Lota - means "heart".
Dei - means "thanks".
Sova - means "friend".

===Cuisine===
Meals are taken in the maroya, a long open room containing much furniture. Diners eat on foldable tables which are stored in a cache against a wall.
- Wikberries - bulbous purple fruits with a juicy, sweet taste.
- Bumain - squat yellow plants that resemble gourds. Soft to the touch. Peeled before eaten.
- Hodee - hodees are goatlike animals. They are raised as livestock by the Chiarrizi and provide meat and milk.
- Bread - mealy but tasty.
- Fish - not as common as hodee meat, but also part of the diet in Chezsa.

===Religion===
The Chiarrizi worship three gods:

====Seena====
A female predacious bird who has been wounded by an arrow through her chest.

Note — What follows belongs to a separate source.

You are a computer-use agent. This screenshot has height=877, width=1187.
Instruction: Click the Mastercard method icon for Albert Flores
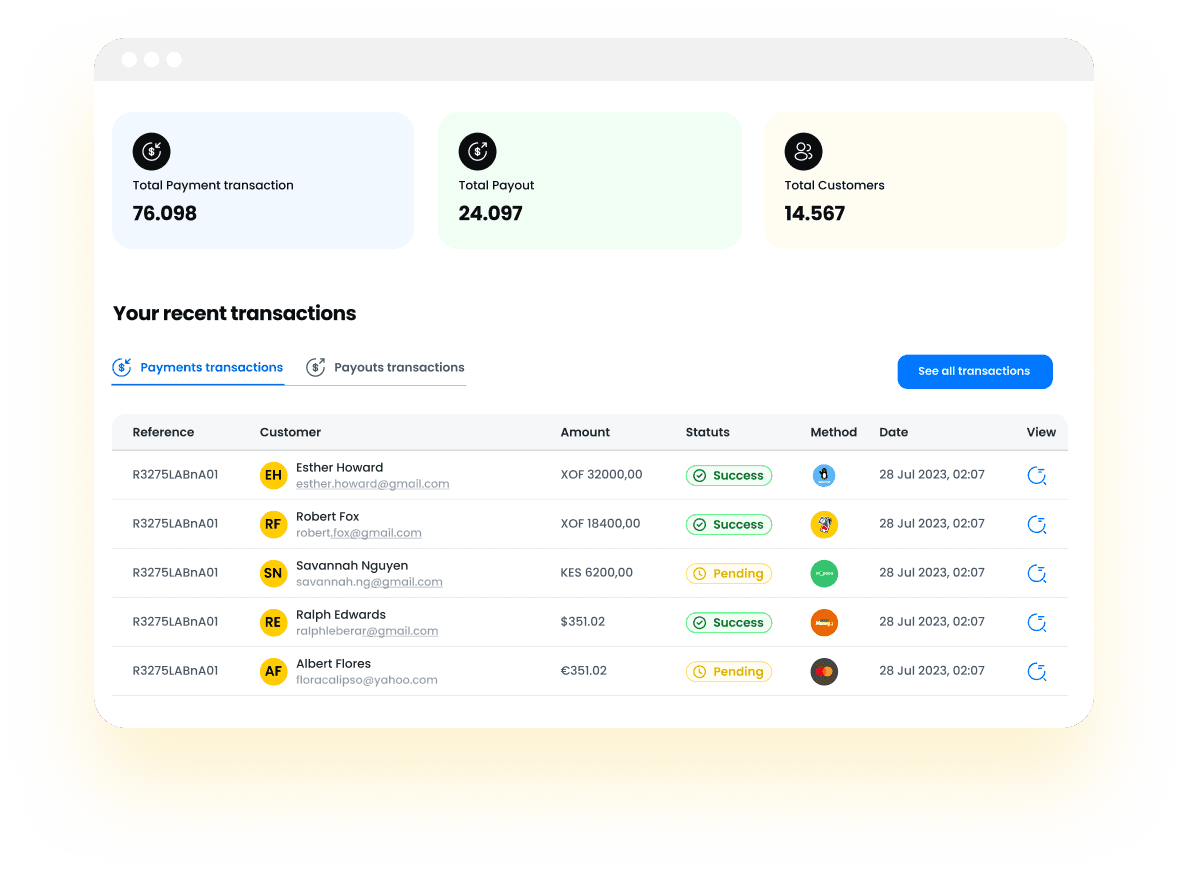click(x=823, y=672)
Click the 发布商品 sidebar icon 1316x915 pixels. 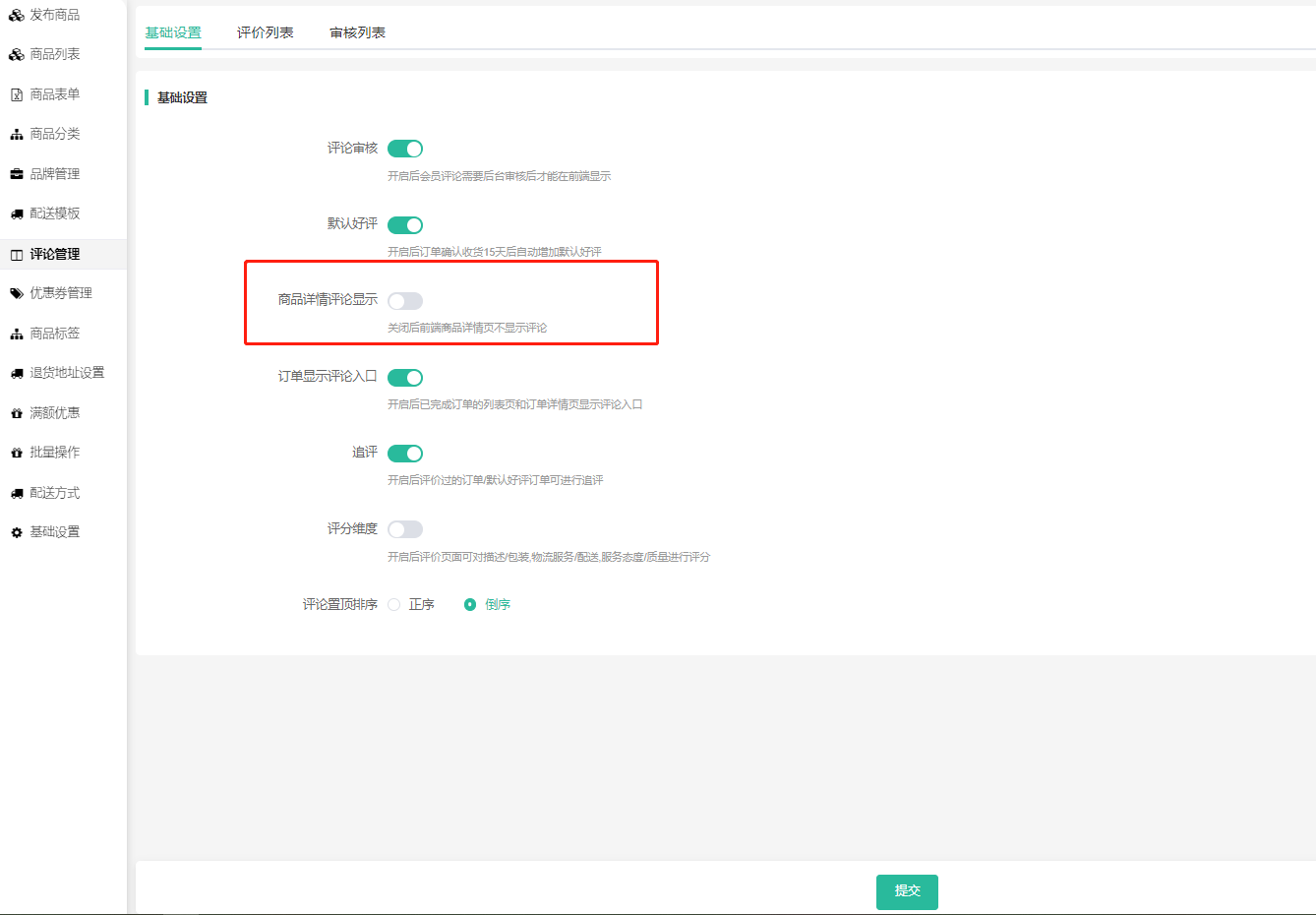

She rules the air and is the most popular god among women.

====Kayla====
A male fish whose eye was gouged out by a fisherman's hook. He rules the seas and is a popular god among the citizens of Chesza.

====Doena====
A male wolf or dog who was caught in a hunter's trap. Rather than let himself be caught and skinned, he gnawed his foreleg off and escaped. He rules the land and is the most popular god among men.
The Chiarrizi pray at the temple, the Mualota fountain, or at home, where they may keep small statues or charms of their favorite god.

==Other countries==
- Weskolia - involved in a long war with Aeberelle.